---- Supplied data
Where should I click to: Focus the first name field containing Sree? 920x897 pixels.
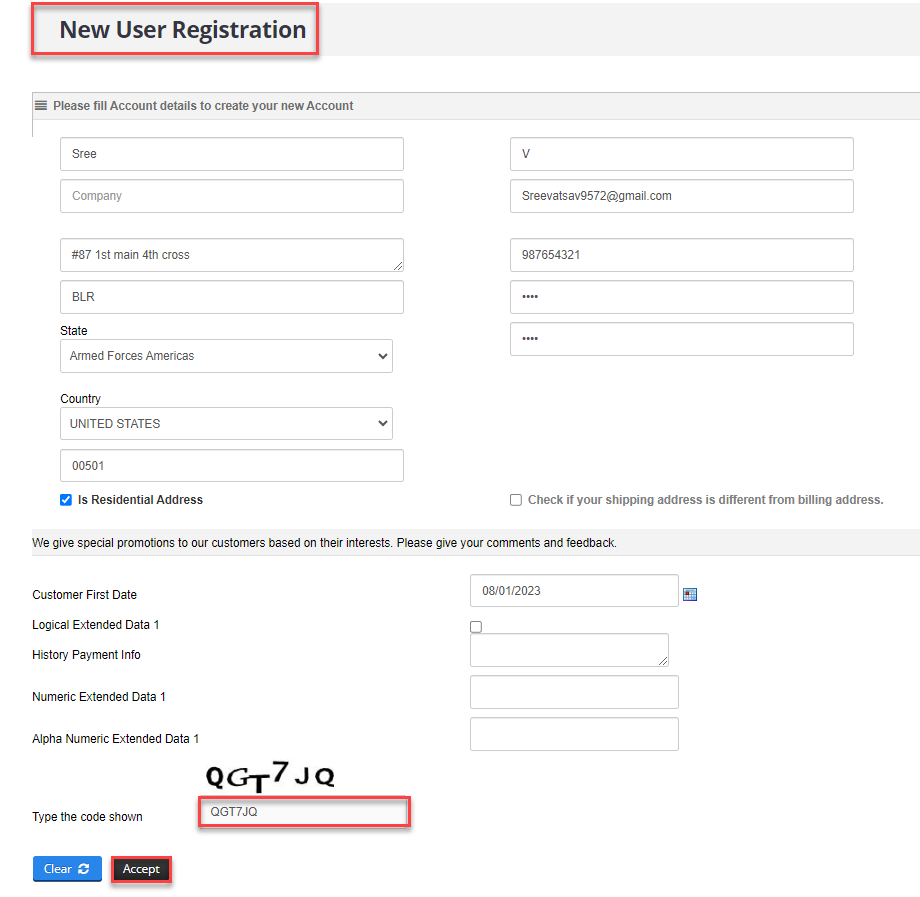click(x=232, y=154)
--------
---- Supplied data
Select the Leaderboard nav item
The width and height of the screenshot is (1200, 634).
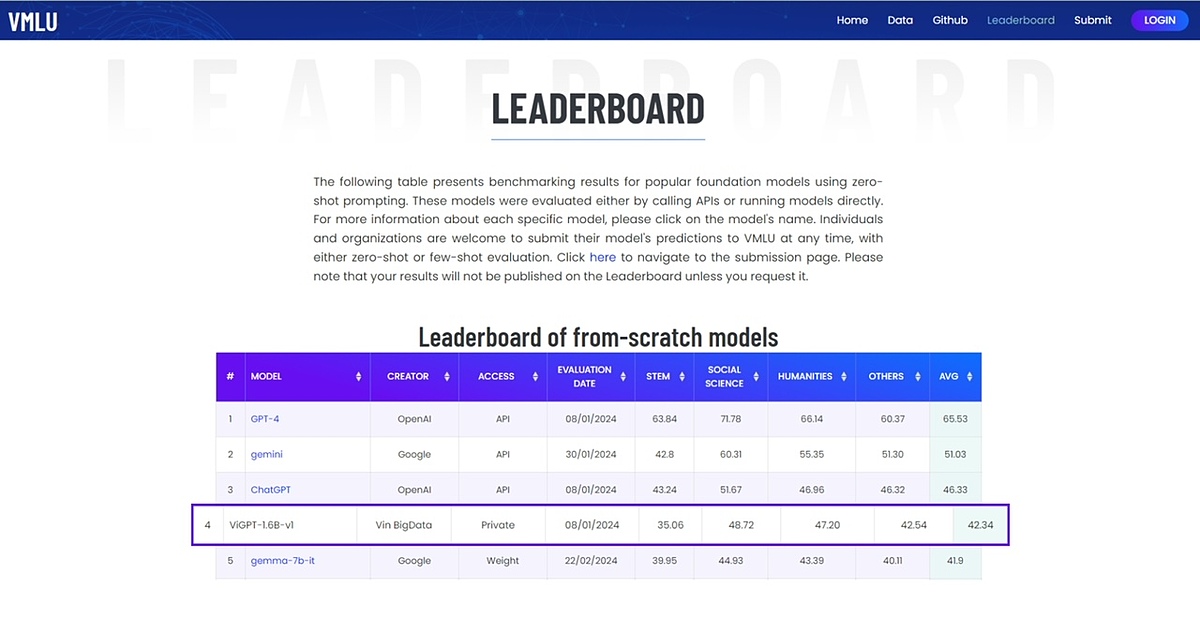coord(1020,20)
--------
---- Supplied data
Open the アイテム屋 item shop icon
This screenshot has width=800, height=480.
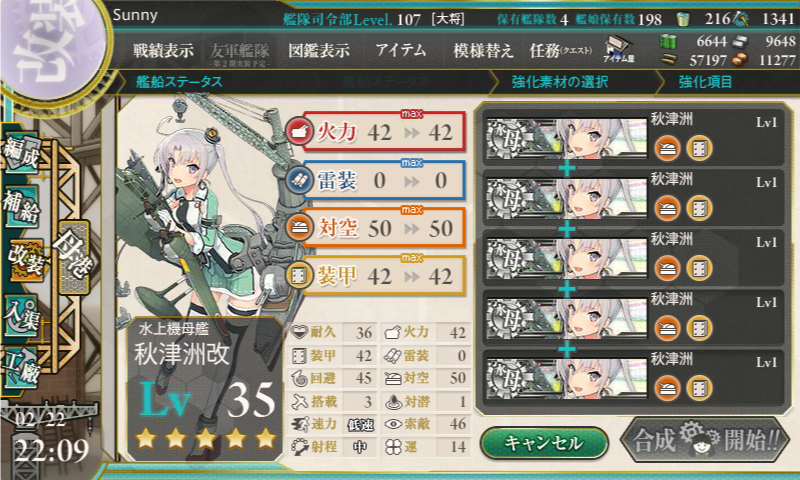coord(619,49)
--------
## Your task
Each line above that contains the word "item" should be counted, and only the total given.

## Output of the exercise
2